- WHAT TO PRODUCE:
Pull every line that includes the word "agent" out of the data below and copy it.

[EXTRACTED RECORDS]

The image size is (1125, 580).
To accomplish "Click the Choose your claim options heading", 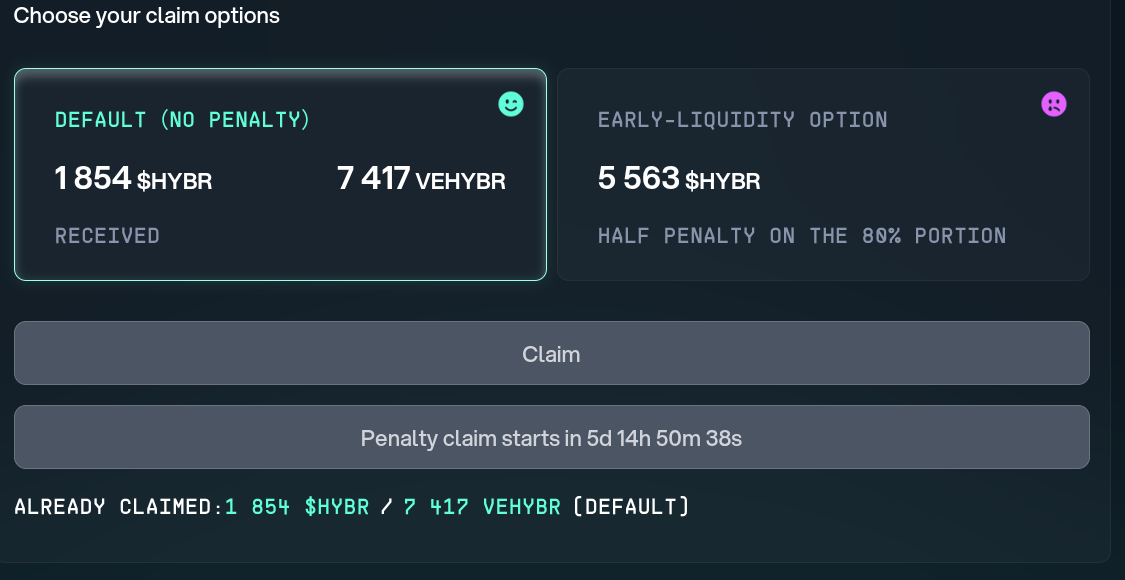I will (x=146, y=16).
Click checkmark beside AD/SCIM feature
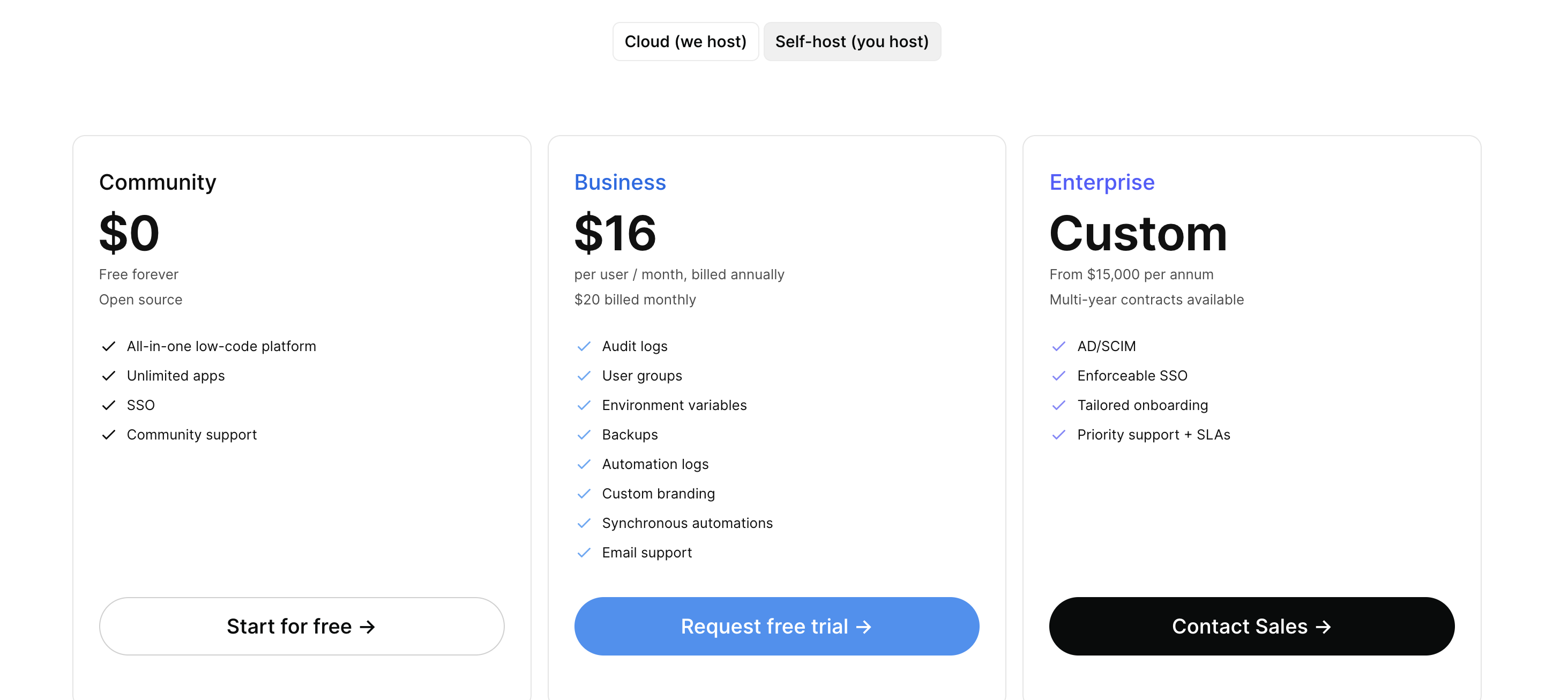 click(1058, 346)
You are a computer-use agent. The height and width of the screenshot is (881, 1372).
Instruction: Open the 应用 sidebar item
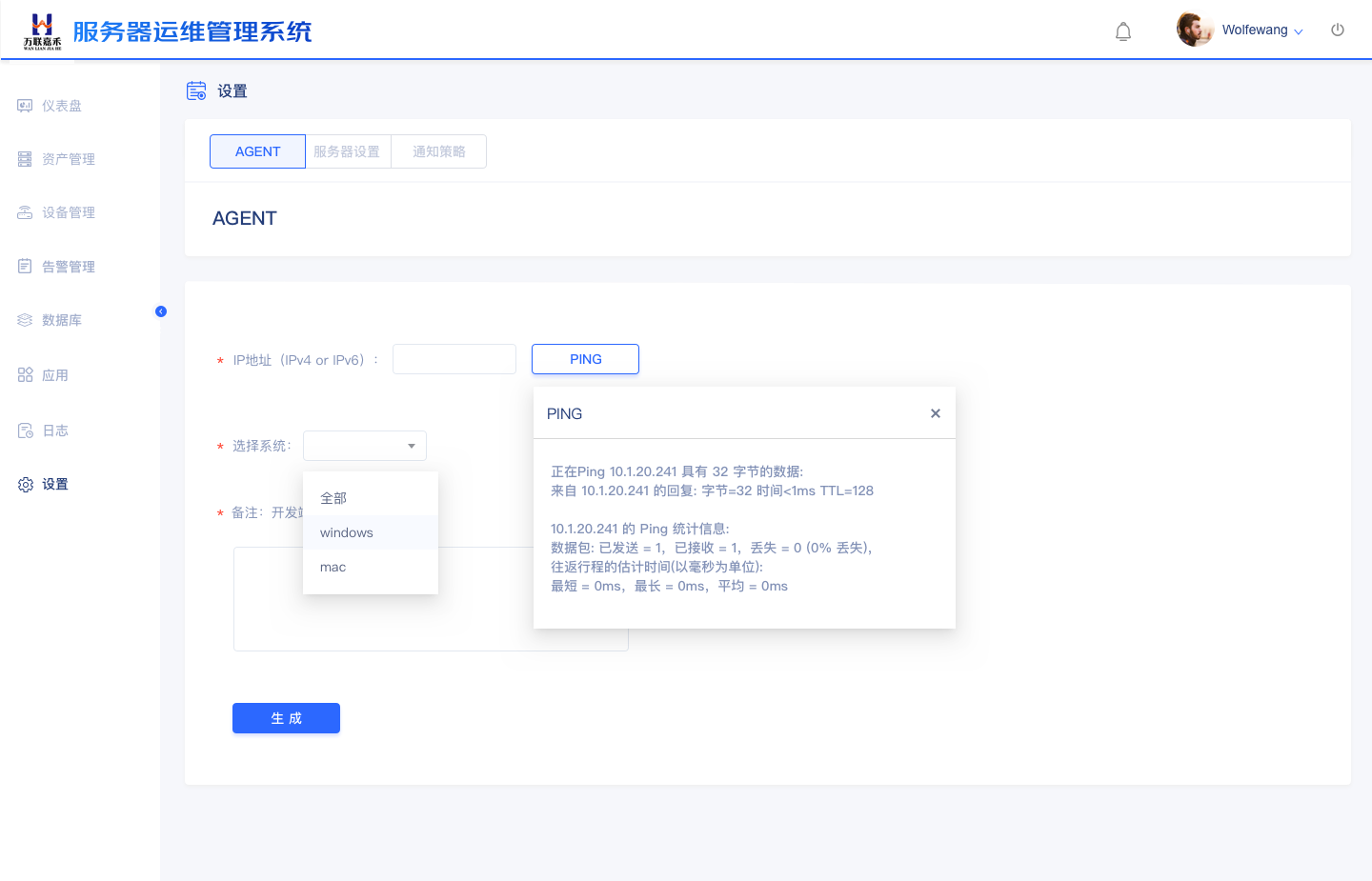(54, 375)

[/EXTRACTED RECORDS]
[EXTRACTED RECORDS]

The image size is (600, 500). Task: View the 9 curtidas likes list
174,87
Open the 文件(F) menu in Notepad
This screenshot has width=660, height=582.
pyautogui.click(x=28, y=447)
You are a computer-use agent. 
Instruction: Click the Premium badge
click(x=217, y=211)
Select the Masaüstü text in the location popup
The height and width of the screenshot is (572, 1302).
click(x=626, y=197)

[/EXTRACTED RECORDS]

- ANSWER FOR THIS EXERCISE:
You are a computer-use agent. The height and width of the screenshot is (881, 1372).
You are a computer-use agent. 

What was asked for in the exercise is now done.